O segundo pertencia a uma classe parasitária, explorava um latifúndio que lhe dava enorme poder e nunca perdoou a Nero a redução de seus privilégios e influência no corpo senatorial. Foi um modelo de reacionário, nostálgico da república que lhe dera favores e impunidade.
Nem Suetônio nem Tácito compreenderam "a tentativa de Nero de transformar, estrutural e culturalmente, a sociedade romana para adaptá-la à dimensão de um império que dominava o mundo" (Massimo Fini, "Duemila Anni di Calunnie", Arnoldo Mondadori Editore, 1993).
A transformação pretendida custaria sangue, suor e lágrimas, com o acréscimo de alguns cristãos embebidos em petróleo e queimados nos postes que iluminavam a Casa Áurea. Crueldade e tirania à parte, foi um homem de Estado; nos 14 anos de seu reinado, o Império conheceu um período de paz (era um pacifista radical), de prosperidade e de dinamismo cultural e econômico. Nietzsche acentuou que Nero "pensava grande" e procurou "modelar o mundo segundo sua intuição e imaginação".
Santo Agostinho, como sempre genial, negou a Nero o caráter de anticristo, admitindo que ele seria apenas a fonte da qual nasceriam os afluentes que desaguariam na grande Besta.
Adotando-se critérios modernos, Nero seria um ancestral categorizado dos sucessivos monstros da história, chegando a Hitler e até mesmo a George W. Bush, o anticristão de plantão. Diferia deles porque não gostava de guerra, usou da violência comum naquela época para combater os inimigos internos que procuravam minar o colosso. Procurou exterminar sobretudo os cristãos, que pregavam uma doutrina "exótica", no mesmo grau em que os militares brasileiros de 1964 consideravam o comunismo uma idéia exótica.

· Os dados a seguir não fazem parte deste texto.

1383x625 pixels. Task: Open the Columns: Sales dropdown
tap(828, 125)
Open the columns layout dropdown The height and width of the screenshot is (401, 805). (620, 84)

Seus antecessores e sucessores mandavam construir arcos e promoviam triunfos quando voltavam das campanhas militares que anexavam novos povos ao Império. Nero promoveu um único triunfo, quando voltou dos Jogos Olímpicos de 68, em Corinto, onde se sagrou Campeão de Poesia -havia disso naquela época de obscurantismo. Além dos saltos, corridas, lutas livres e arremesso de discos, havia competição de poesia.
Deve ter sido catimbada essa remota Olimpíada do ano 68 da Era Cristã, tendo entre os vencedores o dono do mundo que se submeteu à regra do jogo sabendo que ninguém era besta de derrotá-lo.
Duas imagens de Nero ficaram no imaginário da humanidade. Segundo alguns, ele teria mandado incendiar Roma, fato não comprovado, mas admitido consensualmente. E, inspirado pelo espetáculo, pegou a sua cítara e cantou seus versos, que deviam ser maus, embora sinceros.
A outra imagem foi a de seu fim, ao pedir que o escravo o degolasse. "Que grande artista o mundo vai perder!" Sem entrar no mérito e no conteúdo da frase, foi uma das melhores pronunciadas por um homem diante do nada.